Given instruction –
Count the lines in the records that contain the string "tool", treating uppercase and lowercase as different, and reply with only the number.
:: Records supplied ::
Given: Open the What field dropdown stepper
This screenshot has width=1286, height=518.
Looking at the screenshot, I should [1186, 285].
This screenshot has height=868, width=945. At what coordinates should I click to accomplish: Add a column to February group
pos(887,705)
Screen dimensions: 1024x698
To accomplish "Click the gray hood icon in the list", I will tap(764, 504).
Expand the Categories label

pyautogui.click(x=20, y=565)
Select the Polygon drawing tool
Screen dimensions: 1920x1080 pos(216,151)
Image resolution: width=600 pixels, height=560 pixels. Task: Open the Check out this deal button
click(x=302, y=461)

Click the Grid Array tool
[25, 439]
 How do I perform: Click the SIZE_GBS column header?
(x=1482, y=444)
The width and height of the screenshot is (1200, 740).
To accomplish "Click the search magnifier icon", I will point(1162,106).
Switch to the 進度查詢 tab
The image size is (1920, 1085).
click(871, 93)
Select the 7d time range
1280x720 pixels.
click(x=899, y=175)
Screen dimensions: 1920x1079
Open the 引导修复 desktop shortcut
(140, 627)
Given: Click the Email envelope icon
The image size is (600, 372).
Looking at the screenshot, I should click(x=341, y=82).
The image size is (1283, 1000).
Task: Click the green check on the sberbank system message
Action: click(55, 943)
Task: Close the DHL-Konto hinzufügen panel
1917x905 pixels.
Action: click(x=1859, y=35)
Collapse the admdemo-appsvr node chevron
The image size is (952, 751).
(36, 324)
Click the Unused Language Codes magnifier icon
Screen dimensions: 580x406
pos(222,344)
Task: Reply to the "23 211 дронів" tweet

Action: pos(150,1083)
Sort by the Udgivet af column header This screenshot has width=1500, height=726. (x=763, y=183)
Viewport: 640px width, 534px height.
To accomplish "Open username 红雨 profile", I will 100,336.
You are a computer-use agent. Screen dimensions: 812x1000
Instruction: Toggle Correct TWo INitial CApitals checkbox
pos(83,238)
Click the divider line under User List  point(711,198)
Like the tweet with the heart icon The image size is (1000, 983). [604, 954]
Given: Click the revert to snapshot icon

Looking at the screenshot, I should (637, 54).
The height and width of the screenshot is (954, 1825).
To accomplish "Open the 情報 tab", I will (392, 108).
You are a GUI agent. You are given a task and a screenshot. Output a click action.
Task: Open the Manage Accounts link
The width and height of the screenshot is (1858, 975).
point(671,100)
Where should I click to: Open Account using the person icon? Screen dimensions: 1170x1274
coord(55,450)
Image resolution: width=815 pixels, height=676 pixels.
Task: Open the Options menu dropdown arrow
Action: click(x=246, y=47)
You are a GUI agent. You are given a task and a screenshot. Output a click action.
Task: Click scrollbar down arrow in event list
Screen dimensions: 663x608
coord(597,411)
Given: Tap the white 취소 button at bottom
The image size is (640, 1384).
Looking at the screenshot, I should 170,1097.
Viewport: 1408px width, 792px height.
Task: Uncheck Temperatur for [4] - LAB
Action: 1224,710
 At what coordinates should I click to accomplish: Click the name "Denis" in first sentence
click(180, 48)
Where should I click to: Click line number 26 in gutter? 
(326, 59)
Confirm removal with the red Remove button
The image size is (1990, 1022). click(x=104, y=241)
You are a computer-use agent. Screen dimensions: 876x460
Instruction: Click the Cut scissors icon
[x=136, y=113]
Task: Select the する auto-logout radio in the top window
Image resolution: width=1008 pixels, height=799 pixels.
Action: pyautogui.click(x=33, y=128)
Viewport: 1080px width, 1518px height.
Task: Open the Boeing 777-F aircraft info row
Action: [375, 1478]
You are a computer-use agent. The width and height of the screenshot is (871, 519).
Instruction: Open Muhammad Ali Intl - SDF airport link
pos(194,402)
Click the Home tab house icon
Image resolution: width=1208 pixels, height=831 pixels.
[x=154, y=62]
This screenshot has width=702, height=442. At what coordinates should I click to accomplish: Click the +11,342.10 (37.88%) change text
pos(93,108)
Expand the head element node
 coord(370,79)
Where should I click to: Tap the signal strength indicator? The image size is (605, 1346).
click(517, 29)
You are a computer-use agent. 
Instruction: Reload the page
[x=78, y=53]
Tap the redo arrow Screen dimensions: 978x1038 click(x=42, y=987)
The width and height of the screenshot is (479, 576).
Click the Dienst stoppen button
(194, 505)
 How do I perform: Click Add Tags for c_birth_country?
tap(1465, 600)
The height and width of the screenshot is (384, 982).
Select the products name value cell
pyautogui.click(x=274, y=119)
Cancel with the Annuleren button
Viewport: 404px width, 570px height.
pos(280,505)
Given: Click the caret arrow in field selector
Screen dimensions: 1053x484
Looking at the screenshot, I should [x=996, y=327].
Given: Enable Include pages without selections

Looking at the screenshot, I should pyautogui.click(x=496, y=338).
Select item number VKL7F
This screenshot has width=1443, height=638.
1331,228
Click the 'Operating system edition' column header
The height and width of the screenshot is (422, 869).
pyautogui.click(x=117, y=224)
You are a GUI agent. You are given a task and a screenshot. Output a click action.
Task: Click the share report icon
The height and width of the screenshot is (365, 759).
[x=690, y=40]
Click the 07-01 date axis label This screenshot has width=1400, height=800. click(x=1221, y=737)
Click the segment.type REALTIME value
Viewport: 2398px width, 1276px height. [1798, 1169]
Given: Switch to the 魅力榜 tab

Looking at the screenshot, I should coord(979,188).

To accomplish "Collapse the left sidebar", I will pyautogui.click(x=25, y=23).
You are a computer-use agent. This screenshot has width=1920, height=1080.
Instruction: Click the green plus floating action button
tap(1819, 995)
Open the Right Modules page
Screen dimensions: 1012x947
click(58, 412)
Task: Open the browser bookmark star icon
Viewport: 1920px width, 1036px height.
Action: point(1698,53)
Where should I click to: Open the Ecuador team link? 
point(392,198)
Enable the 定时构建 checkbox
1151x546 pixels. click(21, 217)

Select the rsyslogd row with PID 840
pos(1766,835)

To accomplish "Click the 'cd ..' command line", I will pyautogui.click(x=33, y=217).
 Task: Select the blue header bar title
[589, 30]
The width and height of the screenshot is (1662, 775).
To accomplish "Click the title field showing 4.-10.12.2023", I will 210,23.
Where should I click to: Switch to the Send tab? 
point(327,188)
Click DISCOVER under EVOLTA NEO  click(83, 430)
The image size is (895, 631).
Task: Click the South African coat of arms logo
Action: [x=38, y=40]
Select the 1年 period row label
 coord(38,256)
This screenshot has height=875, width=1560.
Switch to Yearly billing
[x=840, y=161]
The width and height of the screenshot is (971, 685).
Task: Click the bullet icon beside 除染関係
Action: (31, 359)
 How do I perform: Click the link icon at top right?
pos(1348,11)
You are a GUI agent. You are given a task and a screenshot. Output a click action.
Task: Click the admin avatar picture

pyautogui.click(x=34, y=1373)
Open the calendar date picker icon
:::
Task result –
2